For the residents of these cities, war has already returned. About 70 Palestinians have been killed by Israeli forces so far in 2023, around half militants and half civilians, according to rights groups. Over the same period, Palestinian “lone wolf” attacks have killed 14 Israelis, all but one of them civilians. The bloodshed follows 2022, which was the deadliest year on record in Israel, Jerusalem and the West Bank since the second intifada, or Palestinian uprising, in the 2000s.

“I think this is worse than the second intifada. Now, every time [the Israelis] enter, they kill. They don’t distinguish between civilians and militants,” said Nadja, a 55-year-old resident of Jenin camp.

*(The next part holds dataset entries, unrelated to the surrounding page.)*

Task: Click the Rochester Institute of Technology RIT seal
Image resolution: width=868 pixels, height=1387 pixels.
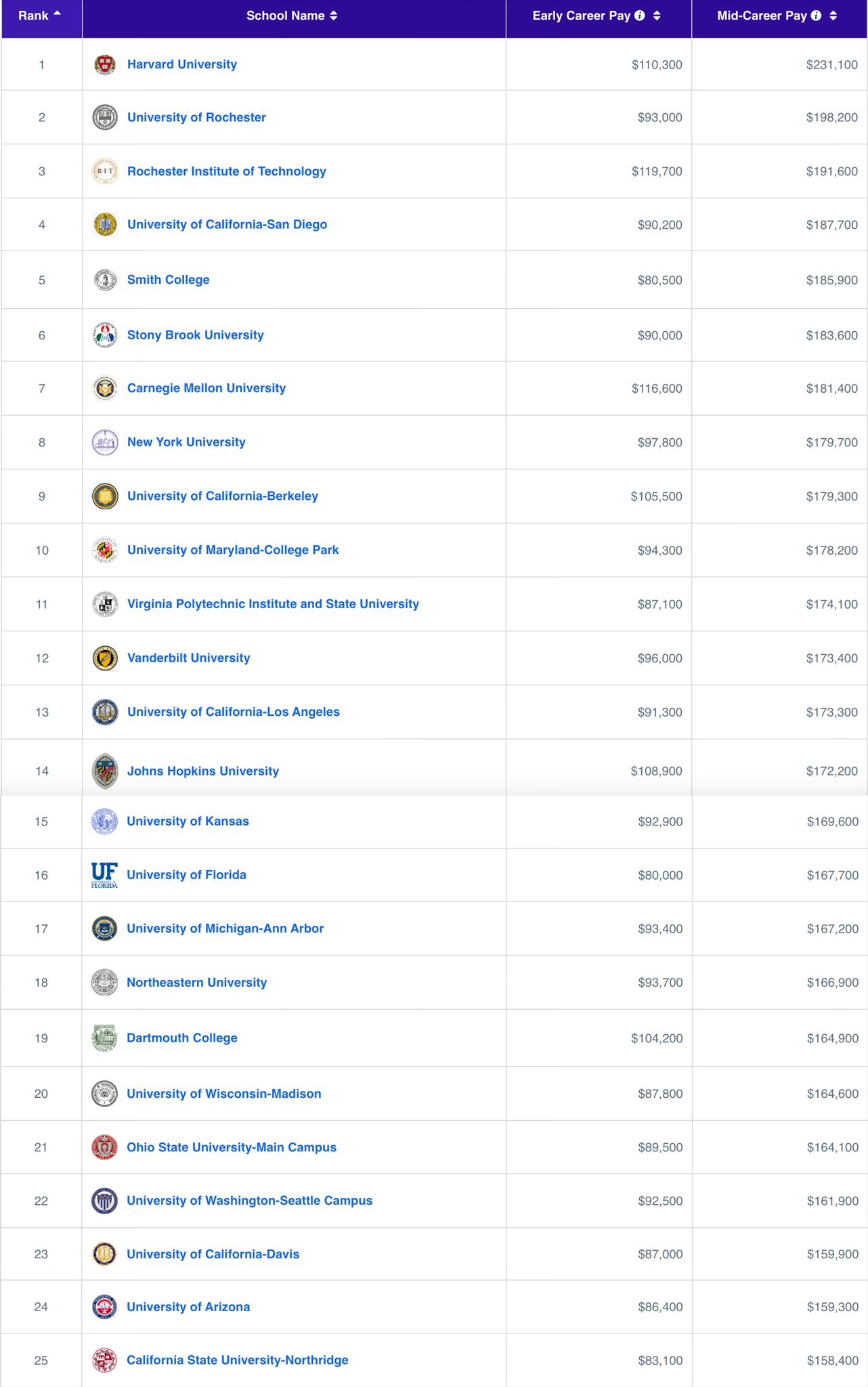Action: click(x=105, y=171)
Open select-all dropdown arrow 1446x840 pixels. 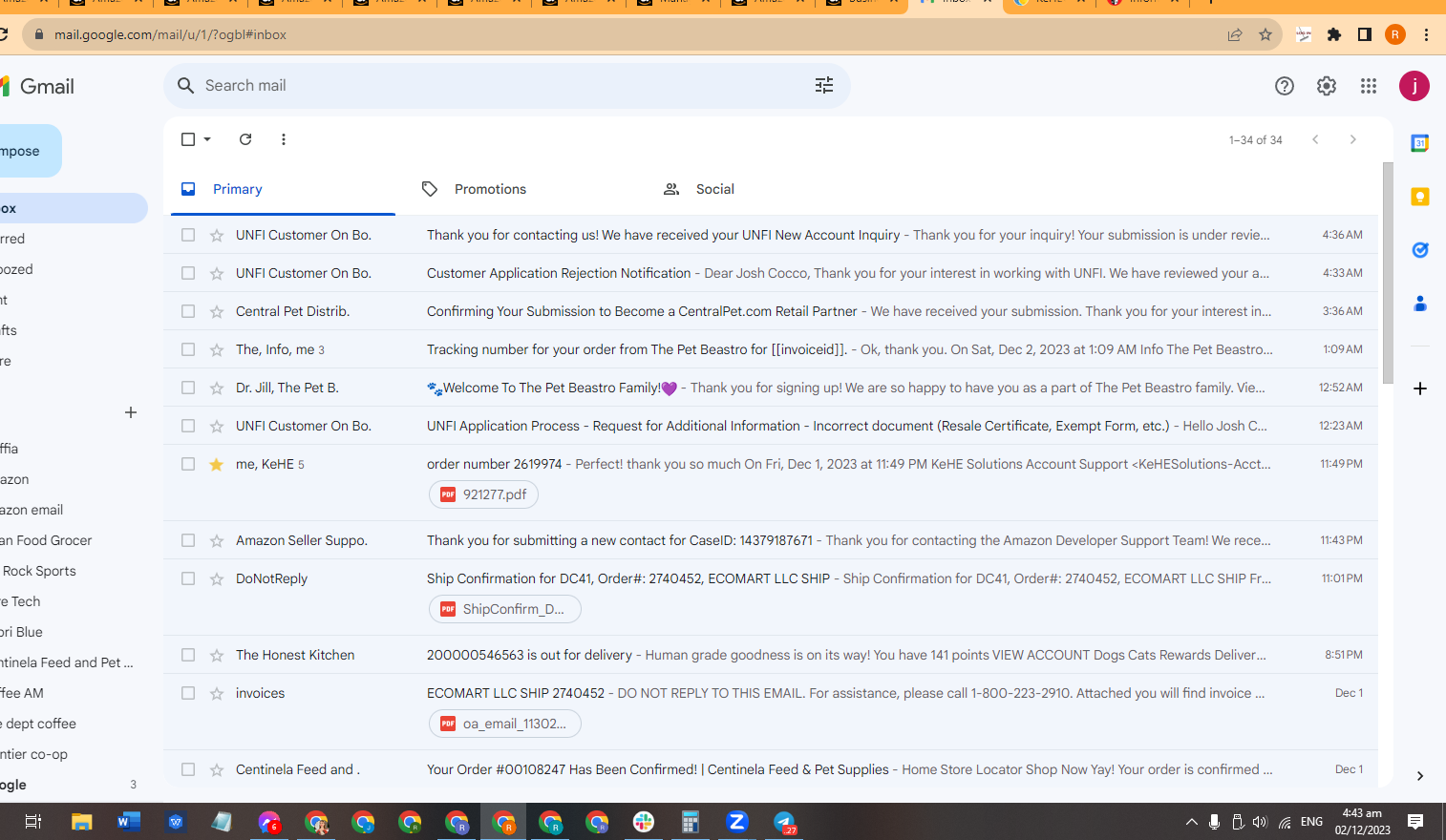point(207,139)
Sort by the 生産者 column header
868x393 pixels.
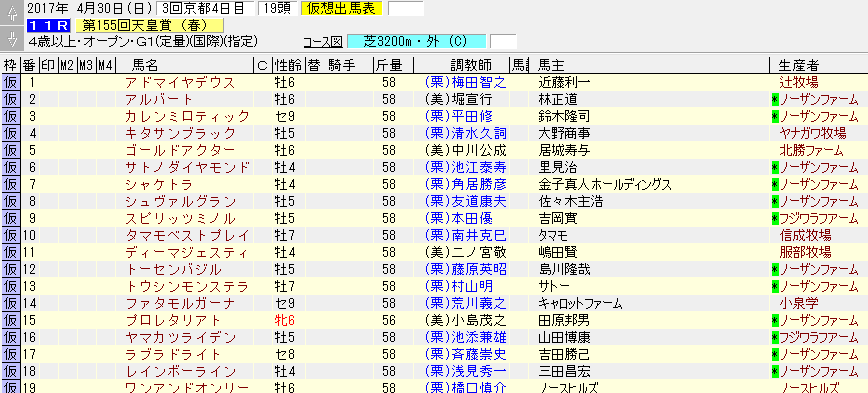coord(799,65)
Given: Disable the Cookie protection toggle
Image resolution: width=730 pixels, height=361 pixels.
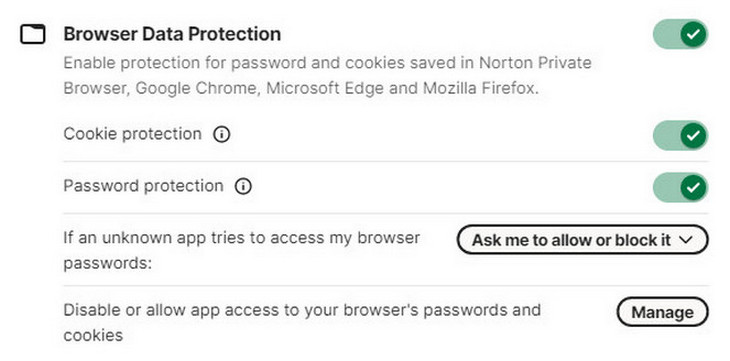Looking at the screenshot, I should 680,136.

Originally a shelter for Palestinians who fled their homes during the war surrounding Israel’s creation in 1948, Jenin camp today, along with 18 others like it across the West Bank, resembles a ghetto: jobs are scarce, guns are plentiful, and resistance to the occupation has always been strong.

In the 30 years since its creation, the PA has done nothing to improve living standards here. If anything, recently matters have become worse, as the Israeli army has secured agreement to find the militants the PA’s own forces are too weak, or ambivalent about, to apprehend themselves.

Why the Israeli-Palestinian conflict is so complicated – video explainer

As the Palestinian death toll steadily climbs, and settlers commit violence like that seen in Huwara with impunity, the little respect the PA still enjoys is evaporating. In videos circulated on social media on Tuesday night, frustrated Palestinians praised what they described as “the heroism of the martyrs”, while berating the PA as collaborators.

The near future does not bode well. The holy Muslim month of Ramadan, when tensions often boil over, starts on on 23 March. Itamar Ben-Gvir, the extremist national security minister in Israel’s new far-right government, appears likely to pour fuel on the fire during the febrile period by pushing ahead with orders to demolish Palestinian homes in occupied East Jerusalem and visiting the city’s sensitive Temple Mount complex.

“I am not afraid to die,” a 20-year-old fighter from the camp said. “There is no life here anyway. Every day, there are incursions by the army or the PA, and people die.”